Protesters have taken to the streets for five months of sometimes violent unrest as night falls Hong Kong becomes a battleground; the people versus the Police.
Hong Kong police fired tear gas into a park to break up thousands of anti-government protesters who fled to the Central business district, setting fire to street barricades and metro stations in some of the worst violence in months of unrest.
Hong Kong slid into recession in the third quarter for the first time since the global financial crisis of 2008
Central, its streets lined with banks and top-end jewellery and fashion stores, became a battlefield after night fell, with running clashes between police and black-clad, masked activists.
A first aider was severely burned after teargas canisters exploded near him, Hospital reposts suggest he has suffered 3rd-degree burns.

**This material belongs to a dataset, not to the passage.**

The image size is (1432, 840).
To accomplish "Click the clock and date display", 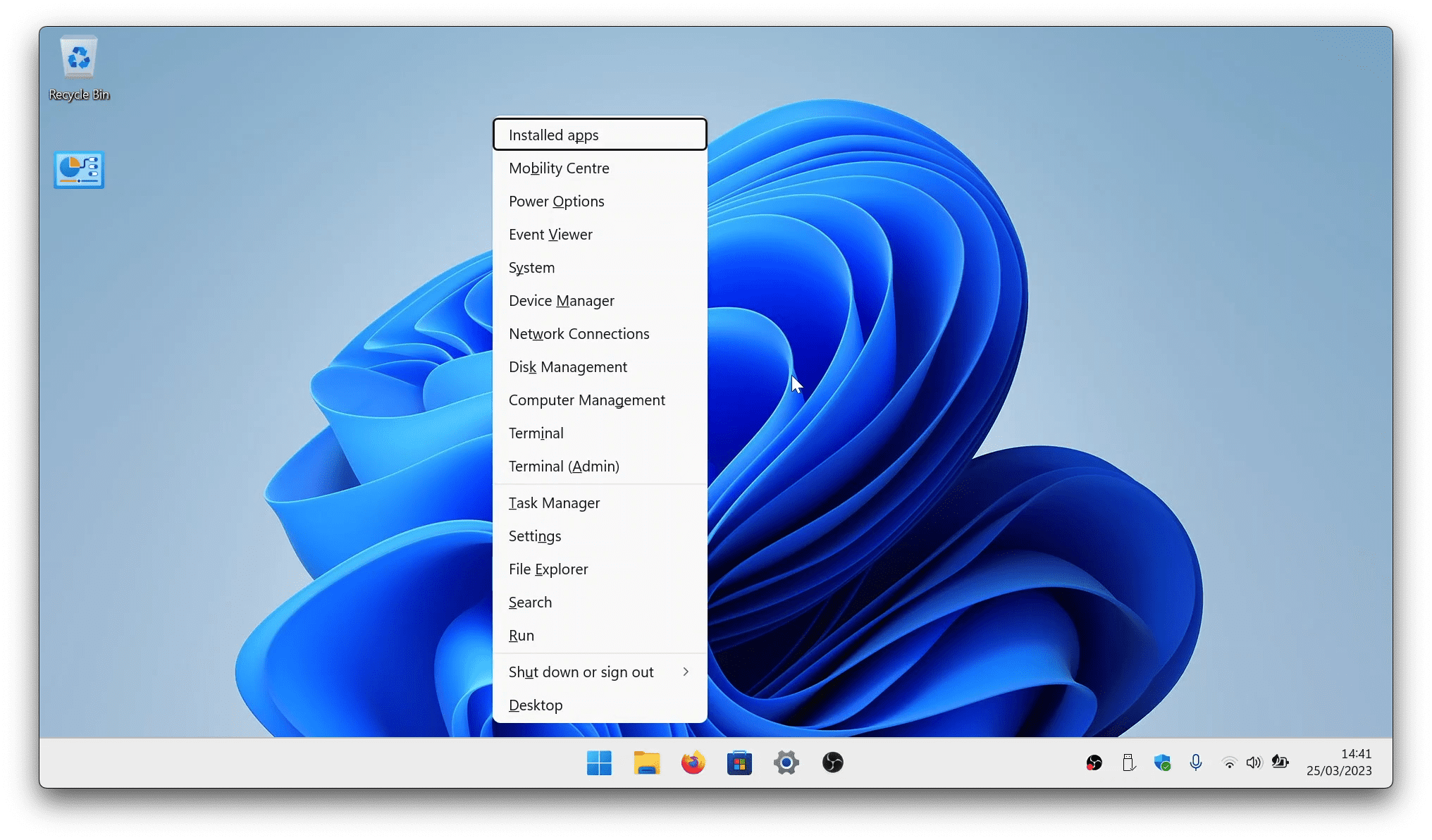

Protesters are angry at perceived Chinese meddling with Hong Kong’s freedoms, including its legal system, since the city returned from British to Chinese rule in 1997. China denies the charge.
The fast-moving crowds headed to the park through the Causeway Bay shopping district, some pulling up metal fencing to build street barricades, their actions masked by others holding umbrellas. Activists threw at least one petrol bomb.
Many sang the British and U.S. national anthems, waving multi-national flags and a few calling for independence, a red line for Communist Party leaders in Beijing who have vowed to crush any such move.
Police using loud-hailers warned them to disperse, saying they would be prosecuted for holding an illegal assembly on the 22nd straight weekend of protest.
Police are also rounding up ‘protest leaders/organisers and arresting them before the next wave of demonstrations. This tactic was used by the French POlice in tackling the Yellow Vest movement.
As peaceful family protesters finished making origami paper cranes in Chater Garden, a cricket pitch in colonial days, activists began throwing petrol bombs on the streets, in front of the headquarters of HSBC and the Hong Kong base for the Bank of China.
The TV footage showed the smashed glass windows of China’s local branch of the Xinhua news agency.
Saturday’s rally in the park was not given official police permission, as is required, but that has not stopped people gathering in the past. Face masks were banned under a resuscitated colonial-era emergency law.